[Data extracted from a collection]

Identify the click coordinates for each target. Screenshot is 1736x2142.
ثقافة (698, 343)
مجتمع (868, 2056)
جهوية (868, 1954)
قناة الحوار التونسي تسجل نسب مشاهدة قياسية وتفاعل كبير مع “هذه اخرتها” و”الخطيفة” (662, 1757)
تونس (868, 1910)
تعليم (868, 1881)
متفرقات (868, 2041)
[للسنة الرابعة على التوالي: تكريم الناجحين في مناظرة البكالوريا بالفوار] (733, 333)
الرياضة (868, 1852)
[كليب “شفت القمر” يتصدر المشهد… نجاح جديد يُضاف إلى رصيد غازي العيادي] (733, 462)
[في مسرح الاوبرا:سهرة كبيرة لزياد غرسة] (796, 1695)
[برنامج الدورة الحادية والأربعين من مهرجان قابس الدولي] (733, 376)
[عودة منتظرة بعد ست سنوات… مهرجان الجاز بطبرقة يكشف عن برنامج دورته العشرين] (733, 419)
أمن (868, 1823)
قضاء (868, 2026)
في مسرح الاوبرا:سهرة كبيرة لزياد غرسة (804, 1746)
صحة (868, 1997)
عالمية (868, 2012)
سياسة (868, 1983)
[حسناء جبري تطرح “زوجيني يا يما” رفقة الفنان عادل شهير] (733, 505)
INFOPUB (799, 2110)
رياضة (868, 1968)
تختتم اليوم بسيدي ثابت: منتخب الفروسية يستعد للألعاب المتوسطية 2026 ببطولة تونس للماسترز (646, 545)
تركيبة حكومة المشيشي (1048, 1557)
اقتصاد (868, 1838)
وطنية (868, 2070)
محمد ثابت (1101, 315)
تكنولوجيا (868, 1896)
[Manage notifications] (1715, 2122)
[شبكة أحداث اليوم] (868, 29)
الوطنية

§ INSTRUCTIONS FOR THE TASK: Repeat every line of the records above exactly.

§ SOLUTION BELOW:
Identify the click coordinates for each target. Screenshot is 1736x2142.
ثقافة (698, 343)
مجتمع (868, 2056)
جهوية (868, 1954)
قناة الحوار التونسي تسجل نسب مشاهدة قياسية وتفاعل كبير مع “هذه اخرتها” و”الخطيفة” (662, 1757)
تونس (868, 1910)
تعليم (868, 1881)
متفرقات (868, 2041)
[للسنة الرابعة على التوالي: تكريم الناجحين في مناظرة البكالوريا بالفوار] (733, 333)
الرياضة (868, 1852)
[كليب “شفت القمر” يتصدر المشهد… نجاح جديد يُضاف إلى رصيد غازي العيادي] (733, 462)
[في مسرح الاوبرا:سهرة كبيرة لزياد غرسة] (796, 1695)
[برنامج الدورة الحادية والأربعين من مهرجان قابس الدولي] (733, 376)
[عودة منتظرة بعد ست سنوات… مهرجان الجاز بطبرقة يكشف عن برنامج دورته العشرين] (733, 419)
أمن (868, 1823)
قضاء (868, 2026)
في مسرح الاوبرا:سهرة كبيرة لزياد غرسة (804, 1746)
صحة (868, 1997)
عالمية (868, 2012)
سياسة (868, 1983)
[حسناء جبري تطرح “زوجيني يا يما” رفقة الفنان عادل شهير] (733, 505)
INFOPUB (799, 2110)
رياضة (868, 1968)
تختتم اليوم بسيدي ثابت: منتخب الفروسية يستعد للألعاب المتوسطية 2026 ببطولة تونس للماسترز (646, 545)
تركيبة حكومة المشيشي (1048, 1557)
اقتصاد (868, 1838)
وطنية (868, 2070)
محمد ثابت (1101, 315)
تكنولوجيا (868, 1896)
[Manage notifications] (1715, 2122)
[شبكة أحداث اليوم] (868, 29)
الوطنية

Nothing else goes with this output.